**DIRECTIONS FOR THIS TASK:** Drop the pictures, then repeat every record exactly as it stands.

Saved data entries
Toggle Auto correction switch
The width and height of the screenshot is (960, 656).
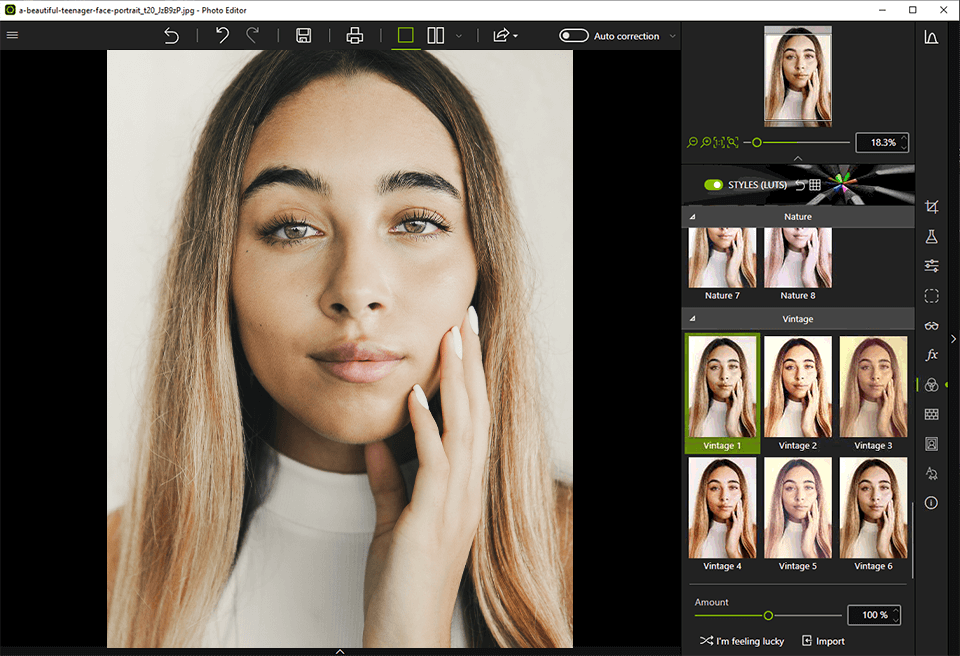click(573, 36)
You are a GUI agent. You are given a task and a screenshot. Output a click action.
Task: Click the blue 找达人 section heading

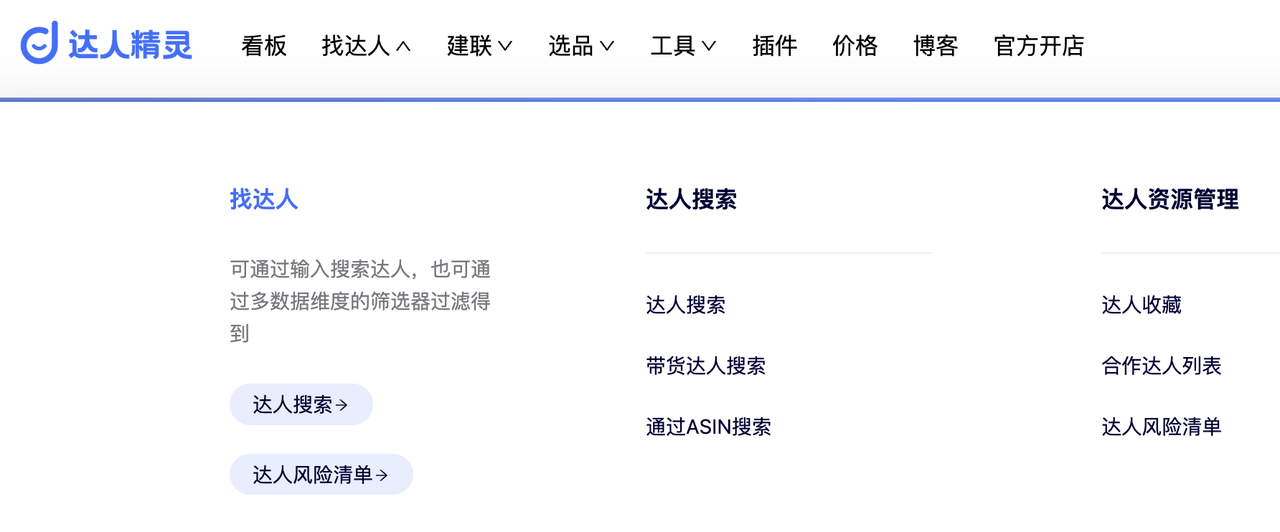(x=264, y=199)
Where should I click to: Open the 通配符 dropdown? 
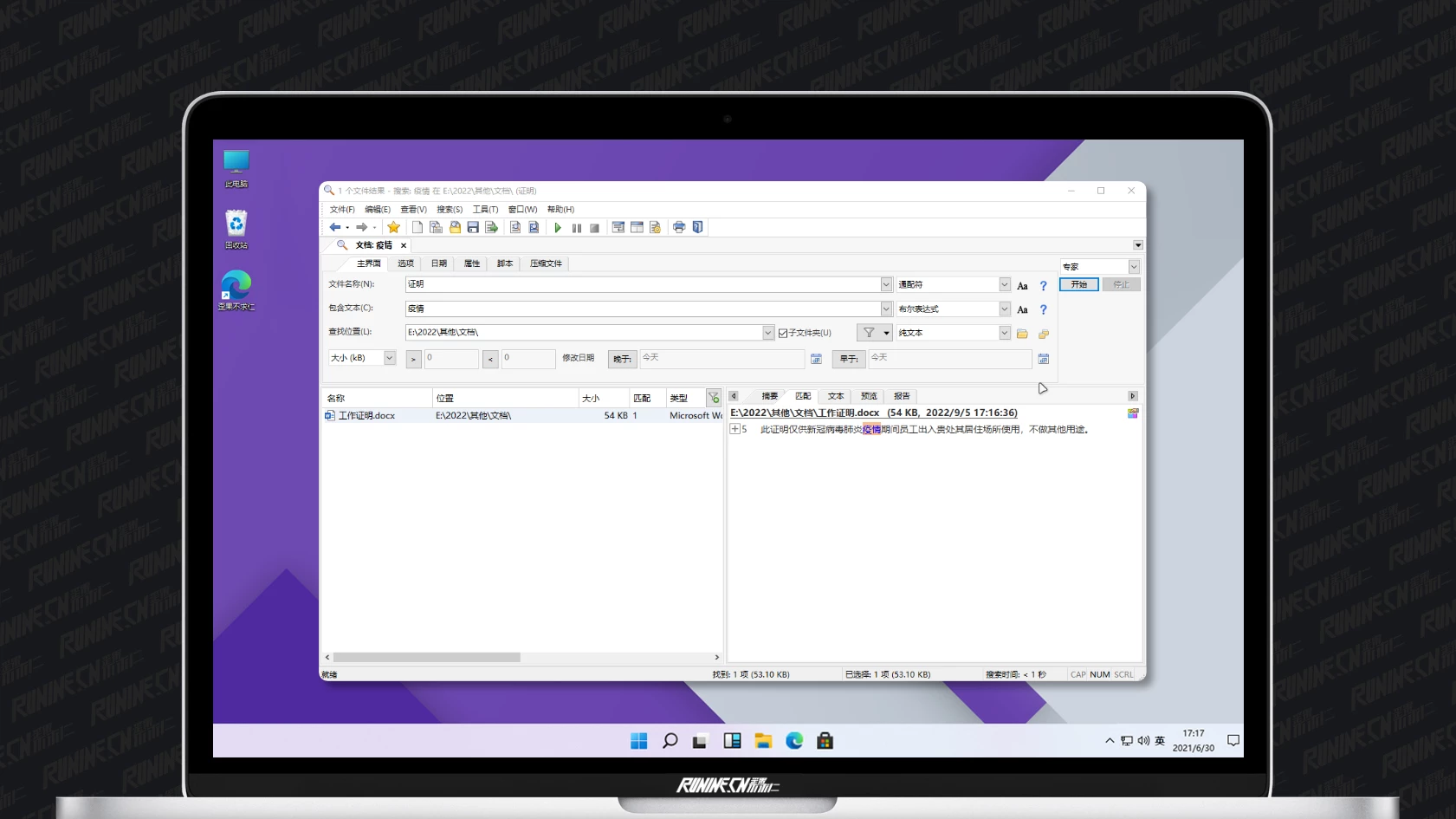click(1004, 284)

**ANSWER BOX:**
Toggle Auto correction switch
The width and height of the screenshot is (960, 656).
click(573, 36)
You are a GUI agent. You are given a task and a screenshot. Output a click action.
Task: Click the blue 找达人 section heading

(x=264, y=199)
Where should I click to: Open the 通配符 dropdown? 
click(1004, 284)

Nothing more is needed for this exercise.